In a time of distrust between news outlets and their readers, newspapers have a responsibility to clearly label their content as either fact or opinion.
The Toronto Star recently published a column about Jeopardy!, painting Alex Trebek as disliking a contestant. The column was the subject of criticism — some from Trebek himself — because it didn’t clarify the statements in it were based on personal opinion rather than fact. In the aftermath, The Star’s public editor published a follow-up article discussing the need to differentiate stories as opinion and fact to help clarify for readers.
In this situation, the title of the piece caused the most trouble because it didn’t communicate that it was an opinion story right off the bat. Since the average reader doesn’t finish or even fully read articles before sharing, commenting or believing them, the headline can be one of the most important communicative devices a news organization has.
When news outlets fail to look at things from the perspective of someone outside of their industry, they can often get stuck in a feedback loop. What might look good for those inside the paper might not communicate it well enough for everyone else.
Publications can’t assume everyone has the capacity or time to learn and differentiate between fact and opinion when looking for information. With the average reader spending little time on an article, it’s the responsibility of the media to spell out that difference for their readers in every way they can, including their titles.
There will always be readers who won’t take basic cues or even finish articles before making up their minds about them. You can’t force anyone to be informed, but you can make it harder for them to misinterpret information.
Clearly labelling opinion pieces like columns and editorials on their website and in print is the easiest way for news organizations to improve their accessibility for readers. Another is to provide an FAQ page to explain news media terms to those who are unfamiliar. Finally, having a public editor in place can help bridge the wide gap between writer and reader.

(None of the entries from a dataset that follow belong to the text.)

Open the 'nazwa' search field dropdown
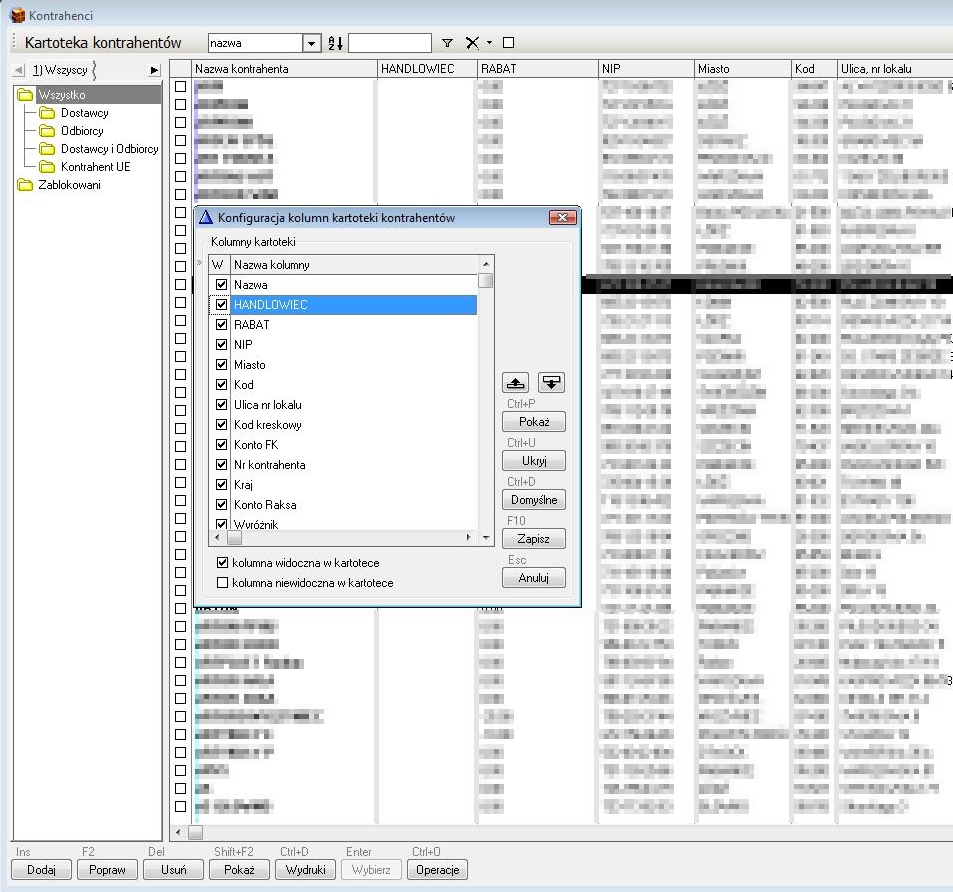This screenshot has height=892, width=953. (311, 43)
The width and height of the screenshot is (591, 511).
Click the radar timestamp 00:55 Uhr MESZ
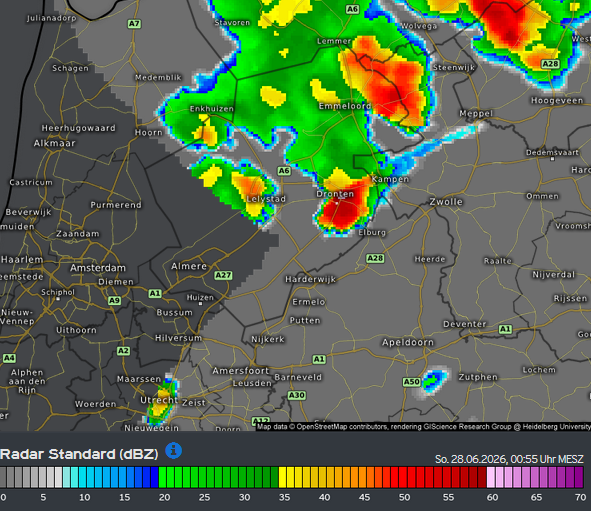[x=547, y=459]
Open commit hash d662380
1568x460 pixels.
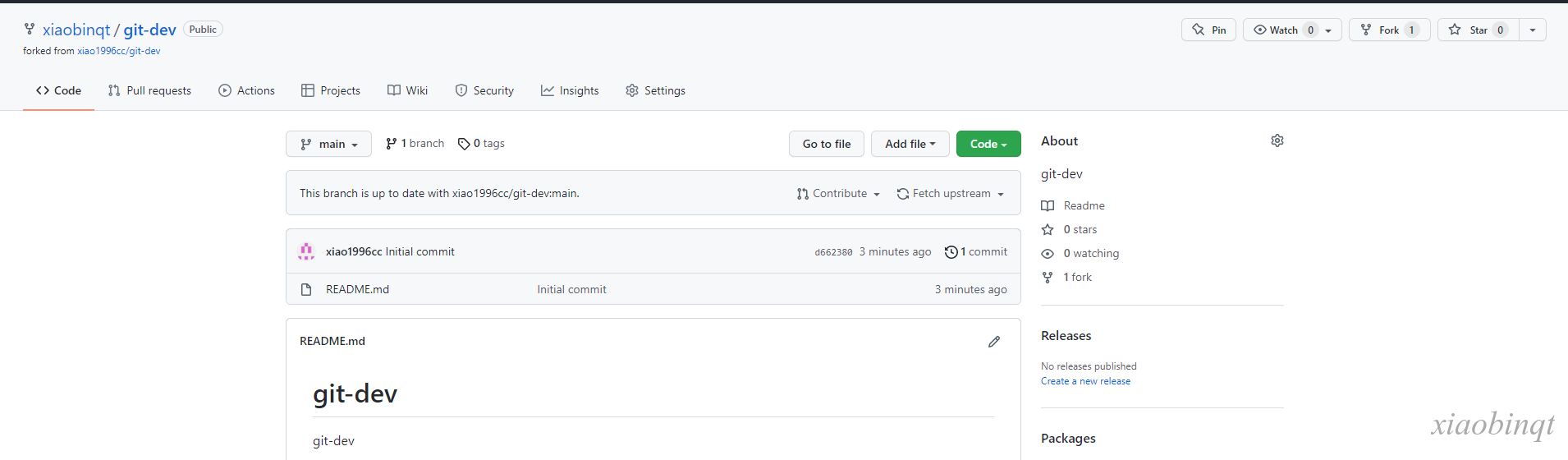(x=833, y=252)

To help create a more informed readership, news outlets need to be doing everything they can. Reading between the lines shouldn’t be solely the reader’s responsibility when it comes to newspapers.
— Journal Editorial Board
All final editorial decisions are made by the Editor(s)-in-Chief and/or the Managing Editor. Authors should not be contacted, targeted, or harassed under any circumstances. If you have any grievances with this article, please direct your comments to email@example.com.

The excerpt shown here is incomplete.